The second anecdote is personal –from my own home. I offer this as an encouragement to you, especially if your children are still very young, to be faithful and stay the course –and do not ever think the things you say and do in your home don’t influence your children. My son, Samuel, a Veritas senior, recently wrote a couple of 2-3 page essays in response to typical, open-ended scholarship application questions. Eventually, your child must write these essays too. His questions were something like, “Describe the influences in your life that made you who you are today.” and “Describe a problem in our society and explain what you would do to fix it.” He asked me to proofread his essays before he sent them in. I read them and had one of those tearful, fist-pumping, overwhelmed with gratitude, moments as a father, saying, “Yes! Thank you, God! All those dinner time conversations for the past seventeen years paid off. My son was listening and believes what he’s heard about faith, worship, God’s Word, family, church, education, responsibility as a young man, and reading books.” It hit me like a glorious punch in the nose. I went to Donna, waving the essay pages, and said, “All those years, he was listening and he gets it.” God, by His grace, works in our homes and shapes our children though our homes. God even uses flawed, fumbling, and frail fathers like me. Psalm 78:5-7 in true! Stay the course. Be faithful. When you sin and mess up –repent, confess, move on, and trust God for the next day. Continue plodding ahead in faithfulness, day after day. Take the long view. God will bring the good fruit in due season.

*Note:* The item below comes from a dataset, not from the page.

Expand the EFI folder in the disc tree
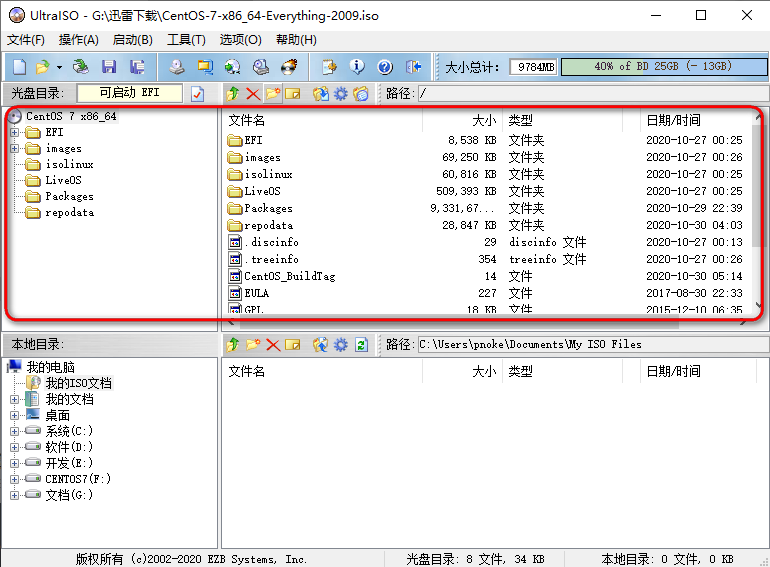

Please pray and consider giving to the Annual Fund, the James 1:27 Fund, and to the Apogee Scholarship Fund. The deadline for completing the Apogee approval application is coming up very soon–December 15. Please do not delay!
In keeping with the theme of families, let me direct you to a couple of excellent web articles. Today, Tim Challies has posted an insightful article about why children must obey their parents. He begins by asking, Should parents insist upon their children’s obedience? The culture around us seems perplexed, so focused on personal autonomy that in many families it seems clear that the children rule the roost. Many parents doubt their ability to direct their children and may even doubt their right to demand obedience. Yet the Bible insists that children are to obey their parents and that parents are to enforce their children’s obedience. Tedd Tripp, in Shepherding a Child’s Heart, makes the case that you will never be able to train your child when he is eight or twelve years old unless you first bring them under your authority and teach them to obey when they are four or five. Tripp is wise and biblical!
Finally, speaking of family and parenting, the article, You Should Thank God That Your Kids are Mediocre Athletes at TheFederalist.com encourages parents to Thank God that your kids haven’t displayed the athletic prowess necessary to trick you into spending a fortune you don’t have for a dream that will almost certainly never materialize. When you take the long view of your children’s life and future, it is best to invest most of your energy and prayer in raising them to be mature, virtuous, faithful, independent, and well-educated adults. Athletics provide tremendous growth opportunities for children and can certainly develop maturity and leadership skills, but a parent would do just as well to buy lottery tickets, as to build a ten-year old’s entire life around the prospect of getting an NCAA athletic scholarship. Bring them up in the discipline and instruction of the Lord!